A roll-on connector is a hollow cylinder that has circumferential grooves on its exterior. This connector fits inside the bore of the tubing, and a tool is used to crimp the tubing to the connector, thereby making the connection. Connectors of this type typically also include “Orings” which seal the connection against leaks. Roll-on connectors advantageously do not increase the outer diameter of the coiled tubing, and thus do no require any clearance allowances downhole. A slip-type connector is a hollow cylinder that has circumferential ridges on its interior. The ridges are designed to allow the tubing to be inserted into this connector, and to grip the exterior of the tubing to prevent it from subsequently being removed. “O-rings” are also provided in this case to seal the connector against leakage. Tubing connector 8 is preferably connected to the pump 6 by a shear-pin arrangement (not shown) which detaches the tubing from the bottom hole assembly (pump 6 and anchor 7) when sufficient force is applied.
A circulating hydraulic valve 9 may be provided near connector 8. Circulating hydraulic valve 9 may be a spring-loaded one way valve.

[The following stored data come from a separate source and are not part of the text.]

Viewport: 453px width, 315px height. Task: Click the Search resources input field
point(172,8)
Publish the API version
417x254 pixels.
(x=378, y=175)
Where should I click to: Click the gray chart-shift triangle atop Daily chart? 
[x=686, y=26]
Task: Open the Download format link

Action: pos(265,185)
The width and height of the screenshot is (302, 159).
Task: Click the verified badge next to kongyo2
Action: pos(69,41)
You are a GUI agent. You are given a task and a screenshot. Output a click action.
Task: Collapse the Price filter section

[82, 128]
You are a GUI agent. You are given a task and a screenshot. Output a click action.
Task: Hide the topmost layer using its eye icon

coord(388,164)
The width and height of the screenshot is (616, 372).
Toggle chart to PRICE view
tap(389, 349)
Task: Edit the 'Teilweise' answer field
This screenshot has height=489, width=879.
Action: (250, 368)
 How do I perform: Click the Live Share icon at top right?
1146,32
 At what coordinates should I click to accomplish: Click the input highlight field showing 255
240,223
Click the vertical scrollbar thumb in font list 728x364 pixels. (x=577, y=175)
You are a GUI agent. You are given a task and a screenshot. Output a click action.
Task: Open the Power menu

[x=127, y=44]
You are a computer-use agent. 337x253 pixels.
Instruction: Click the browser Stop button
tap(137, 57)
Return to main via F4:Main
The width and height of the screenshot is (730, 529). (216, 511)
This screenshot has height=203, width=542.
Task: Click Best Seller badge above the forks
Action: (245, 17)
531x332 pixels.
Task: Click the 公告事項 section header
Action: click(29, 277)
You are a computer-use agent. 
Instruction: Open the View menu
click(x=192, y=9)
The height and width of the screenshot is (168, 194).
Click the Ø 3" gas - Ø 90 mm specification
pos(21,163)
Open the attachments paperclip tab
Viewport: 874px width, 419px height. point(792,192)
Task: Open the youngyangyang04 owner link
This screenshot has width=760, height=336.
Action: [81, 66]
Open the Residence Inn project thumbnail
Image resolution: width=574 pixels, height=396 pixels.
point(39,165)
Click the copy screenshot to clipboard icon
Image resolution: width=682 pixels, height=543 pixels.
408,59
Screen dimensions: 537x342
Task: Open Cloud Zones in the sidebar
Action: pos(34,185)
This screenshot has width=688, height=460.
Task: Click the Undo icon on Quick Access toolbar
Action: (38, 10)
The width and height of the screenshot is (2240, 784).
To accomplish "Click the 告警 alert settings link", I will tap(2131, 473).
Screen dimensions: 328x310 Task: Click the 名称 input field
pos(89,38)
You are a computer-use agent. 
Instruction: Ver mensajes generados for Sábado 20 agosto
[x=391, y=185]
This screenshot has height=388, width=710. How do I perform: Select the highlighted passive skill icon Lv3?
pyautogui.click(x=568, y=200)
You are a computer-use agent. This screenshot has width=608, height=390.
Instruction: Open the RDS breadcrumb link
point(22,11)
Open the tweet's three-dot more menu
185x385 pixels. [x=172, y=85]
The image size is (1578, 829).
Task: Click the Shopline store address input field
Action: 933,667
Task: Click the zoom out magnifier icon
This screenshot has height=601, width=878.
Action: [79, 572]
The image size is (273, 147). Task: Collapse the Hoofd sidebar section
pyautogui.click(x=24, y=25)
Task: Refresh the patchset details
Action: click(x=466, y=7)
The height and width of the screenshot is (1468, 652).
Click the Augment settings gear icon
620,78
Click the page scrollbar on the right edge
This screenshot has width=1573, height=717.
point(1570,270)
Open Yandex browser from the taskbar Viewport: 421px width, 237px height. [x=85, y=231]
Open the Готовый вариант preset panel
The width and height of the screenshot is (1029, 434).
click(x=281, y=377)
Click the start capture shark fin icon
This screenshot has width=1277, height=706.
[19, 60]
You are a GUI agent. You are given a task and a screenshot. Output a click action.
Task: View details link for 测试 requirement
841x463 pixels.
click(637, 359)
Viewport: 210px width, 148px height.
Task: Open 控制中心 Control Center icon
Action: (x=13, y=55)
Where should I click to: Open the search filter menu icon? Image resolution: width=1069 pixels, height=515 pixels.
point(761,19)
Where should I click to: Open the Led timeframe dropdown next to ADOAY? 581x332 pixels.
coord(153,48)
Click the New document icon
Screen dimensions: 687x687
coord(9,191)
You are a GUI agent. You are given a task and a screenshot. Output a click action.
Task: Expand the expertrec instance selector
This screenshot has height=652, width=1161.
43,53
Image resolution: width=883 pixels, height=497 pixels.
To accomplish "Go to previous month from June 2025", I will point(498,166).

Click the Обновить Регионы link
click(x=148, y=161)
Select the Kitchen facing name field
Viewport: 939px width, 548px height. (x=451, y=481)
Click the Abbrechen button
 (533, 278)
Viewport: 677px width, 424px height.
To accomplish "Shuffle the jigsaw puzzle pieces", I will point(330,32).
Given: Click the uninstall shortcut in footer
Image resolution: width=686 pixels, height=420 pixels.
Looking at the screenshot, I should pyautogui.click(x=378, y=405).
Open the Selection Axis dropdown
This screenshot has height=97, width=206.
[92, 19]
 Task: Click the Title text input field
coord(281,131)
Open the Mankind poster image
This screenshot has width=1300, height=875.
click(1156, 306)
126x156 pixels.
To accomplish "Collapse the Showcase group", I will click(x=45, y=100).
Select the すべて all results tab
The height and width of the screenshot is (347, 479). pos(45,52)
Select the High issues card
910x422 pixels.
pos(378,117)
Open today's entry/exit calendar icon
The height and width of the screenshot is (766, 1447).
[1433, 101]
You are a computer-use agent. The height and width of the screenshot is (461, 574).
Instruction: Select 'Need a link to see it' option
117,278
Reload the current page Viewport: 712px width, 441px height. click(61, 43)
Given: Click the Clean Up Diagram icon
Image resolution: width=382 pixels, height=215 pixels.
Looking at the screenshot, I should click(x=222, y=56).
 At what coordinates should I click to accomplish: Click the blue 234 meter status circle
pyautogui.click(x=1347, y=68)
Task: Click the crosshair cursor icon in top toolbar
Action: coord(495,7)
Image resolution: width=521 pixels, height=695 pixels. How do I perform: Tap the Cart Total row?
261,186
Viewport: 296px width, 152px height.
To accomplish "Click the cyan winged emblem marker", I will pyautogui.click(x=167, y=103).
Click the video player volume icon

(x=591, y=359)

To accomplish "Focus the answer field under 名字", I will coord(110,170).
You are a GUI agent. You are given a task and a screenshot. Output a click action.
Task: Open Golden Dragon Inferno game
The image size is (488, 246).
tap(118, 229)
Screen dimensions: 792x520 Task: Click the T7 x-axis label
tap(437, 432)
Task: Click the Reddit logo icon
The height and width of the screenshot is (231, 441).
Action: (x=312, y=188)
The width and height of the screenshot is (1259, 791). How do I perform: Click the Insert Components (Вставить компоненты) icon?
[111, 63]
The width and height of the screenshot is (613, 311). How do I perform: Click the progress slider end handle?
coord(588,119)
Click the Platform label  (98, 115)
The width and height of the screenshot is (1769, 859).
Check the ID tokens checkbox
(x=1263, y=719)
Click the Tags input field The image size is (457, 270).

Valve 9 opens under high pressure to allow fluids from the surface to be conveyed downhole through the coiled tubing 5 and circulated upwards through the annulus around the tubing 5.
A coiled tubing injection head 2 is fitted onto the coiled tubing 5 and used to inject the coiled tubing 5 into the well. The coiled tubing 5 is injected into the well until the pump 6 reaches the appropriate depth. At this point, the pump 6 can be “spaced”, i.e. the coiled tubing 5 is suspended by clamps and mechanical slips on the well head 3, and the tubing is cut between the well head 3 and the reel 1. The reel 1 and injection head 2 may then be removed from the well, if desired.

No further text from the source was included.